A Record $53 Million Cook County Verdict for a Delayed Delivery
Geoffrey Fieger and Jack Beam won the largest birth-injury verdict in Cook County history against the University of Chicago Medical Center, after a mother in fetal distress was left without an obstetrician for hours before an emergency cesarean.
What happened
In April 2004, Lisa Ewing arrived at the University of Chicago Medical Center at full term, worried that her baby was moving less than normal. A first-year resident examined her and recognized fetal distress. No obstetrician evaluated her for roughly the next 11 hours. By the time the hospital performed an emergency cesarean section, her son had gone too long without enough oxygen.
The boy was born with severe brain damage. It was later diagnosed as cerebral palsy together with a seizure disorder. He cannot walk and uses a wheelchair, he cannot speak in complete sentences, and he will need help with the basic tasks of daily life for as long as he lives.
The family sued the medical center in Cook County Circuit Court in 2013. Geoffrey Fieger and Jack Beam tried the case for them. The central question was simple: what happened during the hours when a mother in distress was left without an obstetrician.

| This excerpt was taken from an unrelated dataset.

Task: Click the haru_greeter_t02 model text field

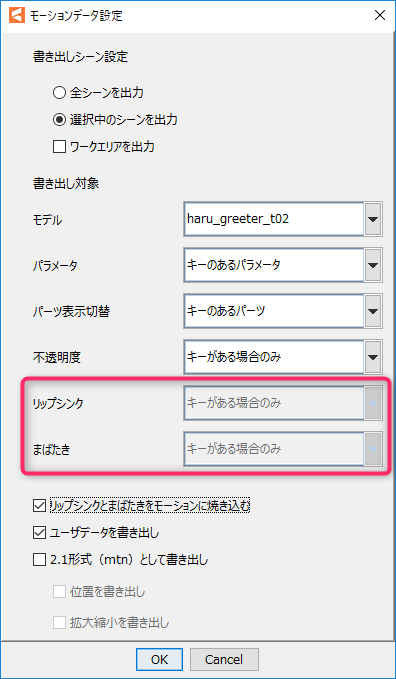Action: click(x=274, y=219)
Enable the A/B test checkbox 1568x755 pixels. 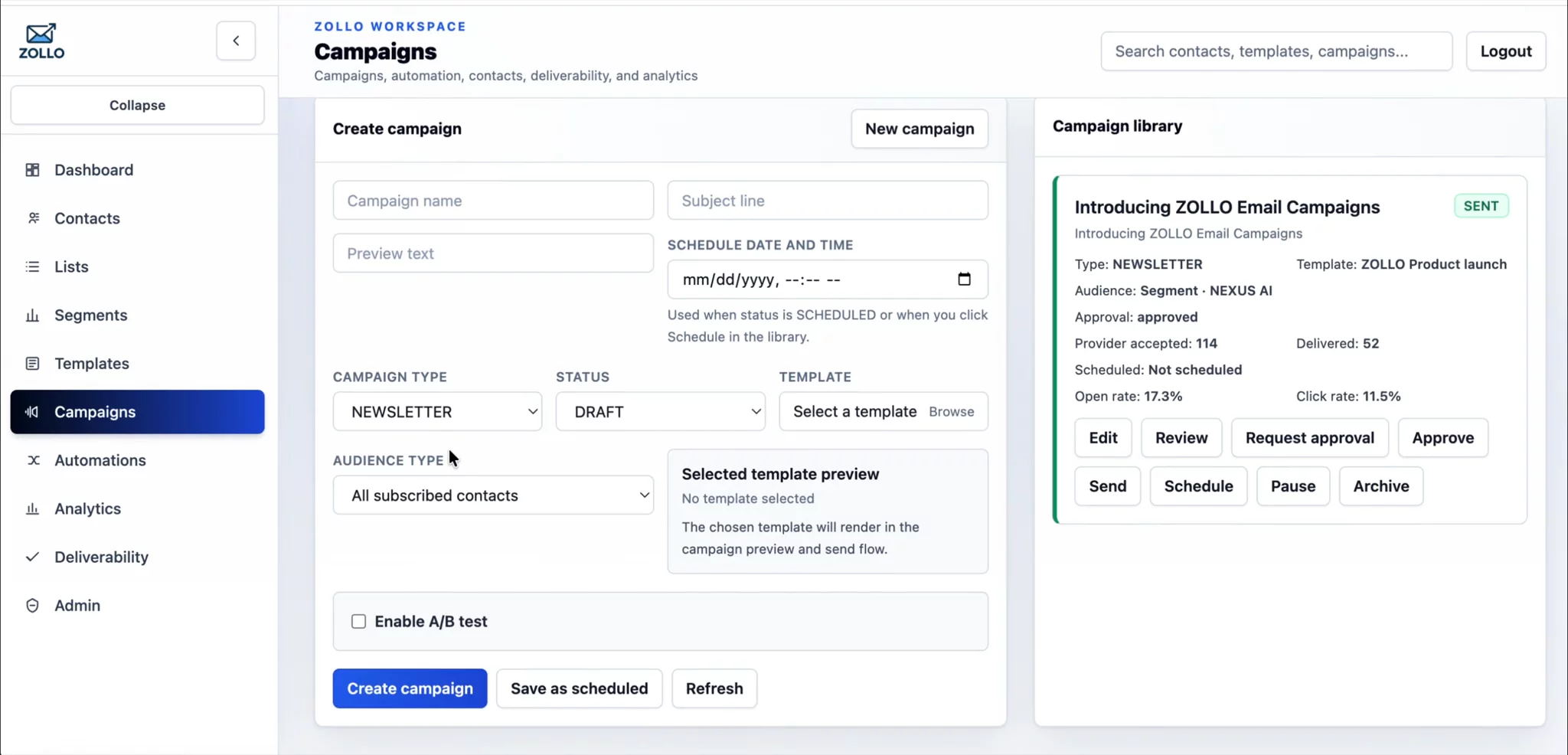(358, 622)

The hospital did not concede that its care caused the injury. Its lawyers argued that an infection, not any delay, produced the cerebral palsy, and that the baby was born with normal oxygen levels, which would place the harm before delivery. Fieger and Beam answered that there was no real sign of the infection the defense described, and that the medical center's own neonatal records showed the newborn had suffocated from a lack of oxygen at birth.
On June 29, 2016, the jury sided with the family and returned $53 million. It was the largest birth-injury verdict in Cook County history. The award included about $28.8 million set aside for the lifetime of care the child will require, along with sums for past and future medical costs, the loss of a normal life, and a shortened life expectancy.
The medical center asked for a mistrial and then a new trial, claiming the proceedings had been unfair. Judge John P. Kirby rejected those motions and let the verdict stand. In early January 2017 he trimmed the total by $950,000 as a technical correction, bringing the judgment to $52,050,000. The hospital said it would appeal.
Sources
This account is drawn from contemporaneous public reporting and the court record.